If stress and adversity during pregnancy can “program” developing systems in negative ways, then supporting maternal mental health and reducing chronic stress should lead to better developmental outcomes for children. Studies show that social support during pregnancy can buffer the effects of stress. One study found that women who received higher levels of support during pregnancy had children with better cognitive outcomes at age eight [21]. Interventions like therapy for depression or anxiety, stress-reduction techniques (e.g., mindfulness, gentle physical activity), and programs that address external stressors, such as housing insecurity, food access, or domestic violence, are not just beneficial for the mother; they are biological investments in the baby’s future [19].

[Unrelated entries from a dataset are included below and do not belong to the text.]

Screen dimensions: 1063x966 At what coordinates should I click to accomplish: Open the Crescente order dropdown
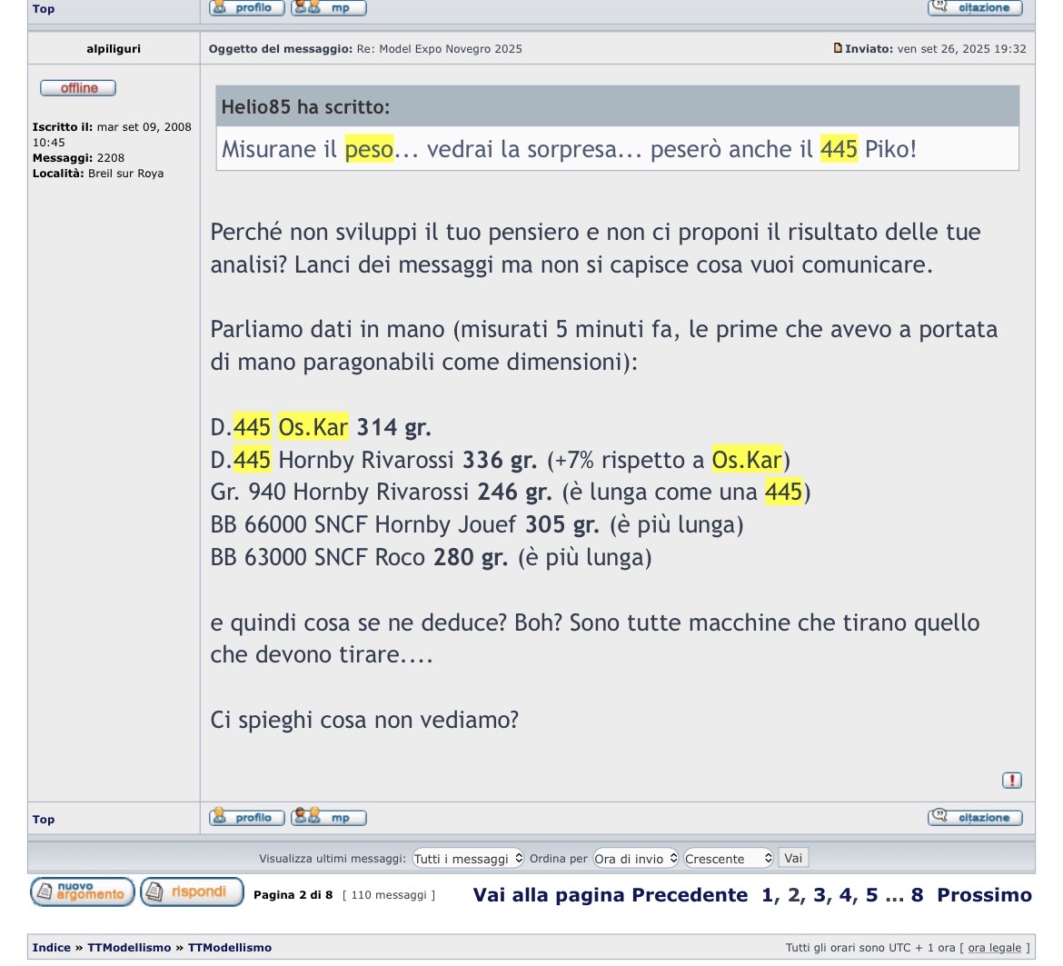[x=729, y=859]
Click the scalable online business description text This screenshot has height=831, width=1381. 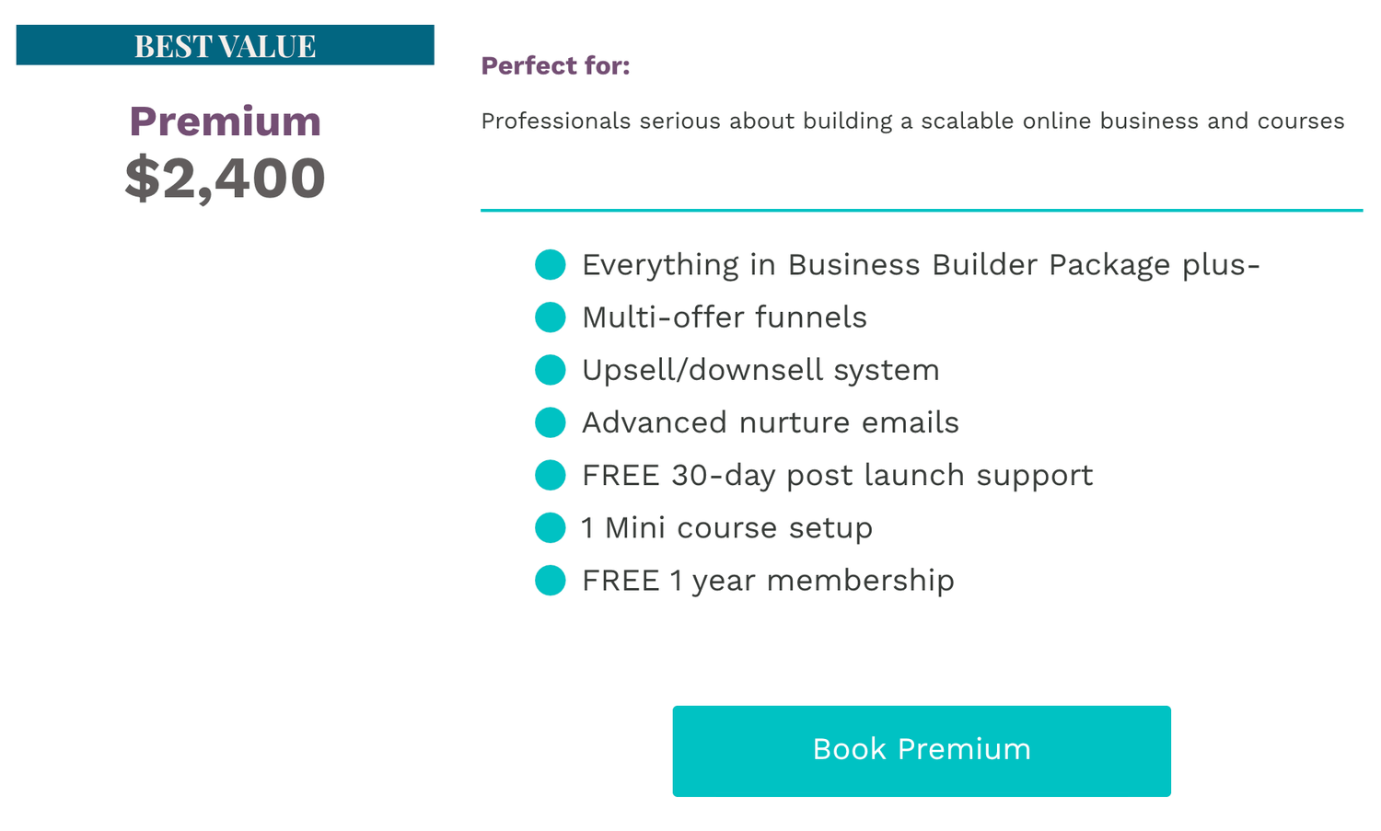[911, 121]
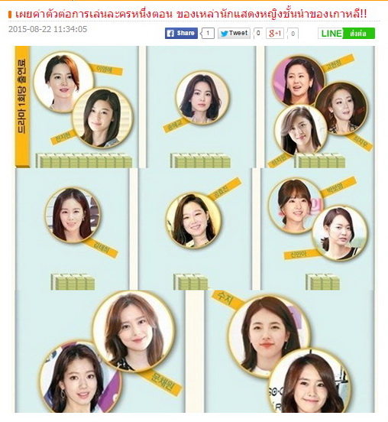Click the longest money stack in first panel

pos(84,161)
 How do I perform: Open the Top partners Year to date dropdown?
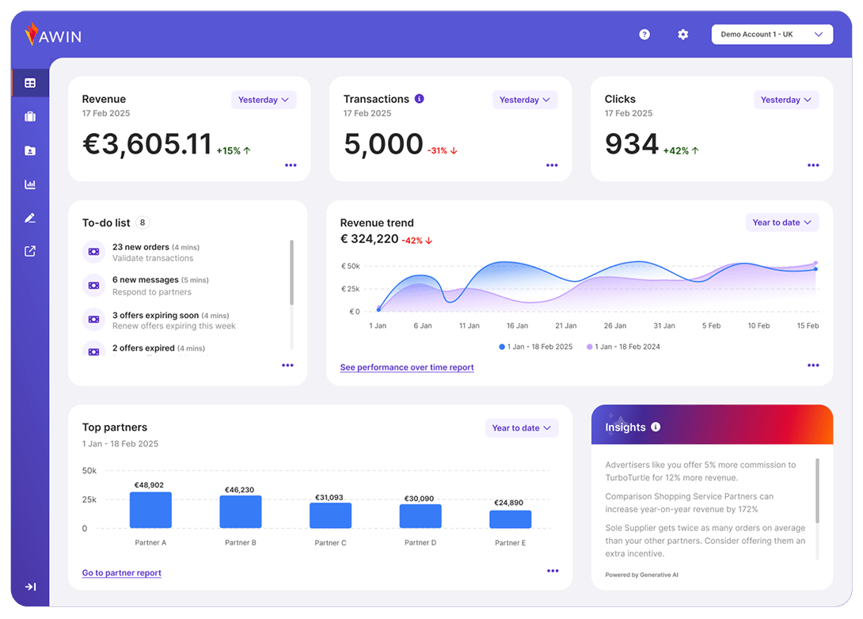pos(521,428)
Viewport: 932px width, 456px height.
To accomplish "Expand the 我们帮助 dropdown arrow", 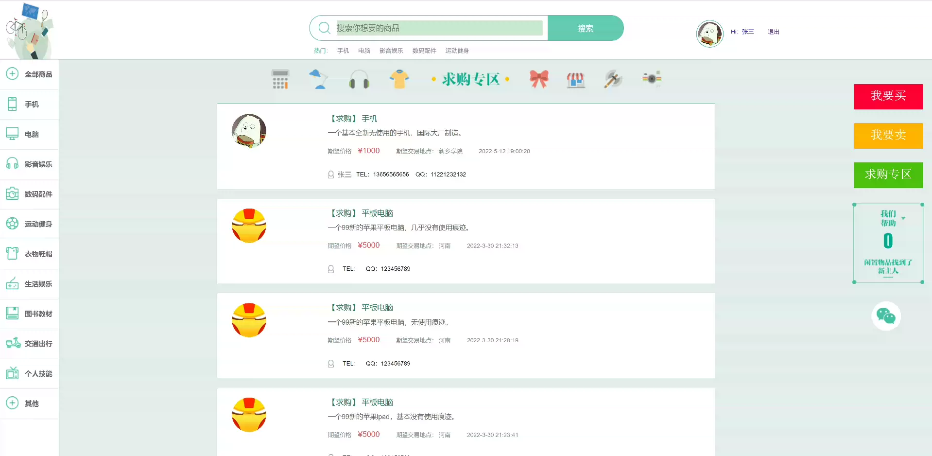I will tap(903, 218).
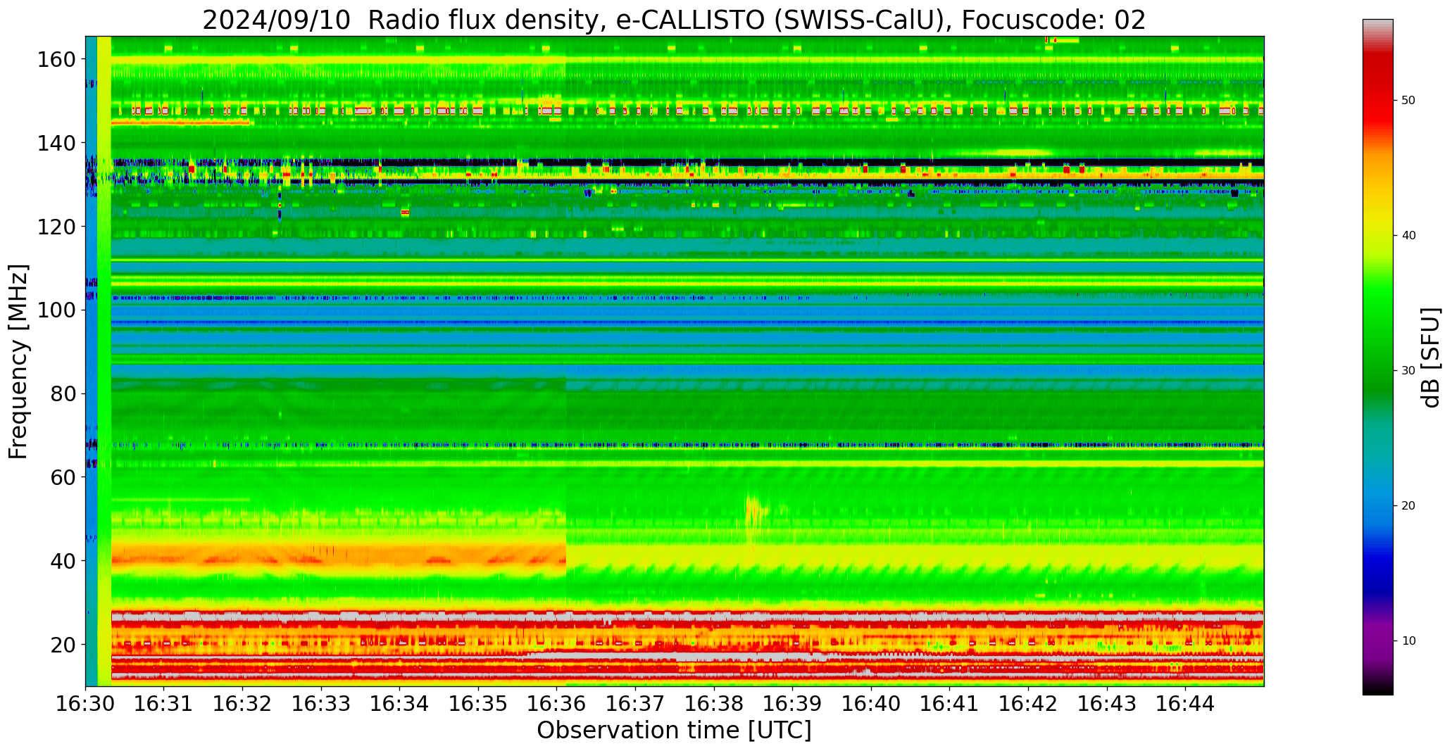Screen dimensions: 1452x751
Task: Click the 16:41 time tick label
Action: tap(949, 704)
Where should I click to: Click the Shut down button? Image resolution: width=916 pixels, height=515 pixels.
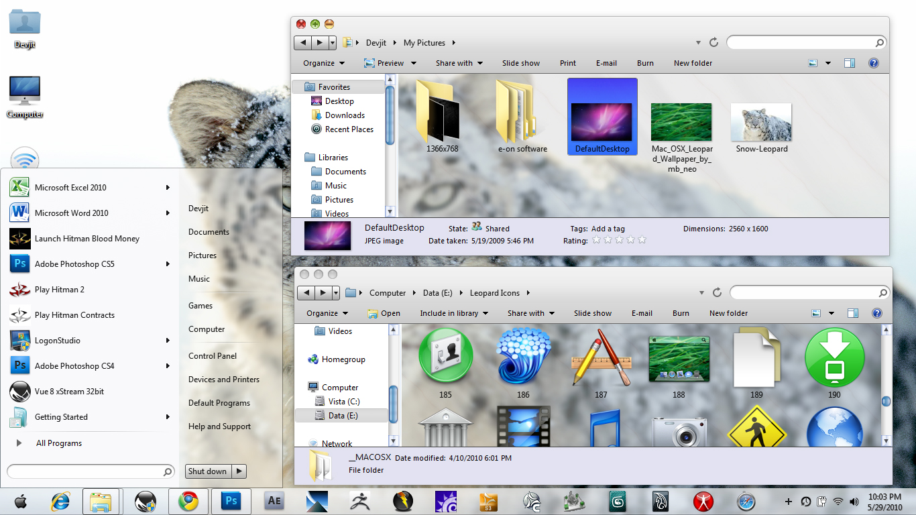tap(208, 471)
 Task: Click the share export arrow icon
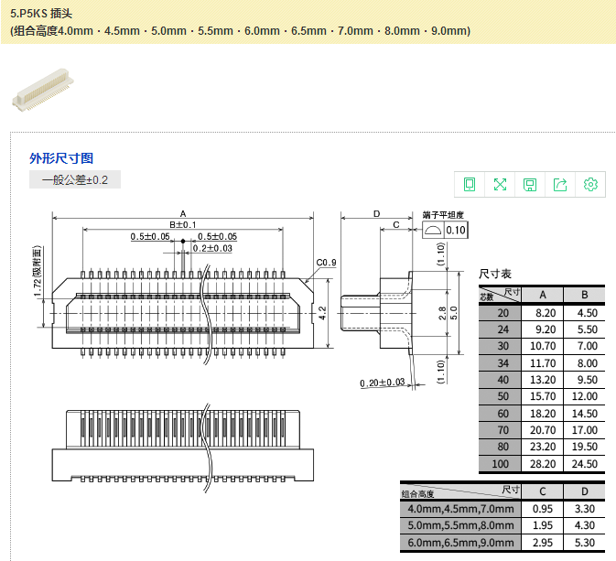[x=560, y=184]
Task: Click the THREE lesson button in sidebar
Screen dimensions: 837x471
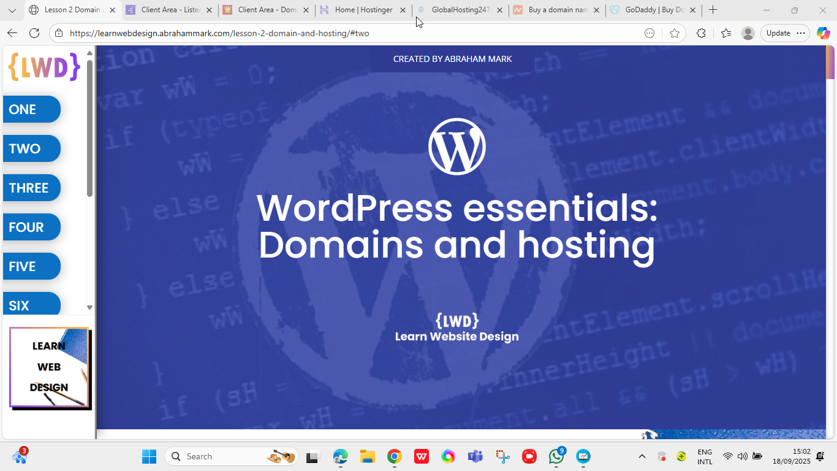Action: tap(31, 188)
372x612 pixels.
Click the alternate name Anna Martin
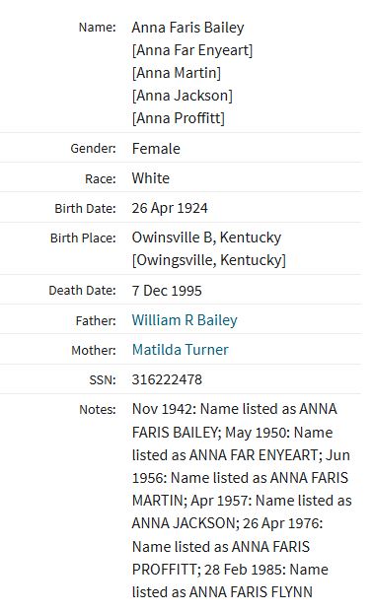click(x=177, y=73)
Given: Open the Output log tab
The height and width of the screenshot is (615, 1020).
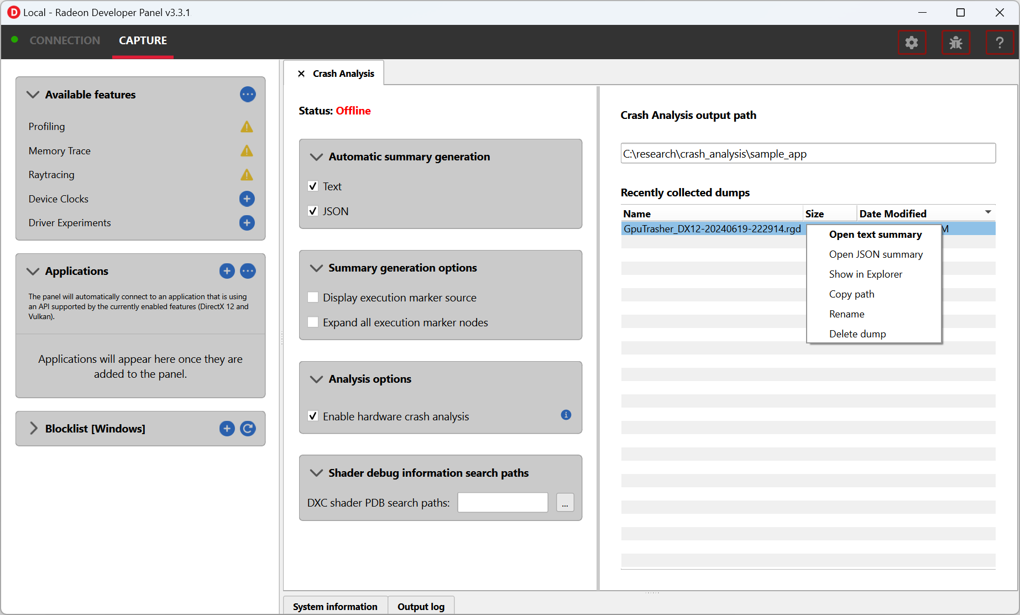Looking at the screenshot, I should (x=421, y=607).
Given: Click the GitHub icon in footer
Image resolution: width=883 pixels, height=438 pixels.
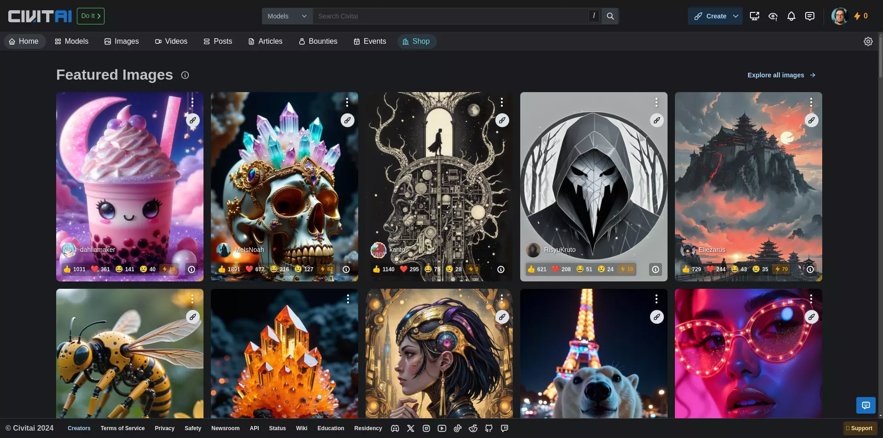Looking at the screenshot, I should click(x=488, y=428).
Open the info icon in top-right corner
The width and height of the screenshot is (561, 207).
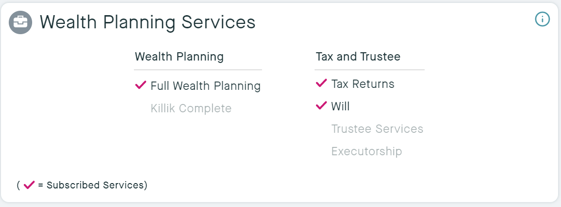[542, 19]
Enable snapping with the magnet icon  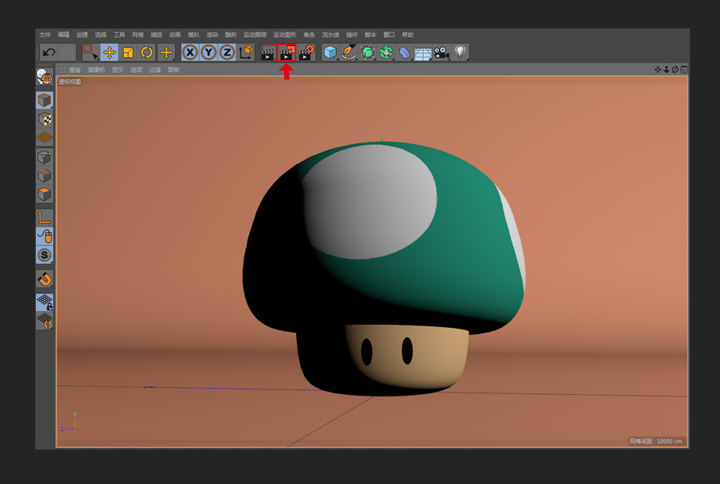click(x=45, y=279)
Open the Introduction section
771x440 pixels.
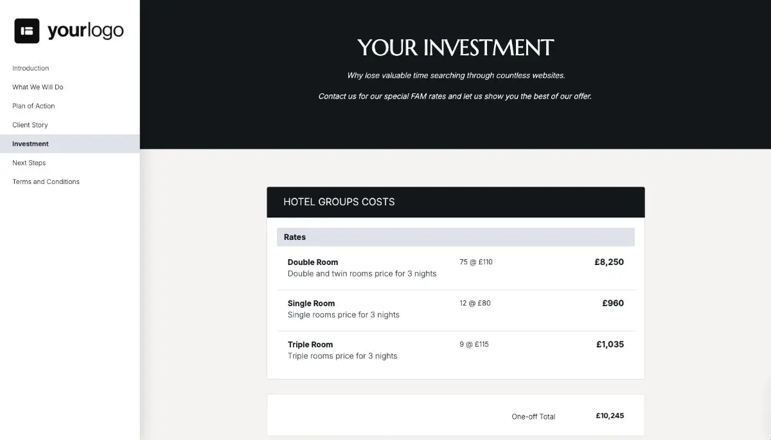30,68
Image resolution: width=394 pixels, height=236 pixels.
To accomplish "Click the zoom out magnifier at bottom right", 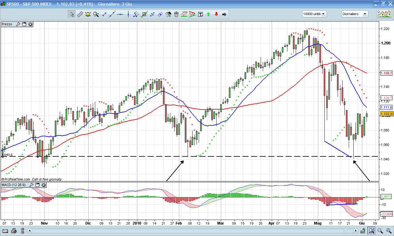I will point(380,231).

Effective policy can support these goals. Paid parental leave, access to affordable mental health care, nutritional assistance, and safe community spaces are examples of upstream public health interventions. Researcher Kieran O’Donnell is among the first to advocate for a broader public health response to maternal stress [22]. O’Donnell argues that maternal mood and stress should be recognized as key predictors of child health, and healthcare systems should be structured to screen and respond accordingly. His research supplements this call to action, finding that maternal anxiety during pregnancy was associated with behavioral outcomes in children that persisted into adolescence [19]. As we continue to unravel how the prenatal environment shapes who we become, one truth becomes clear: the path to healthier brains and bodies begins before birth. By supporting pregnant women, we support our children. In doing so, we build a foundation not only for one life but for generations to come!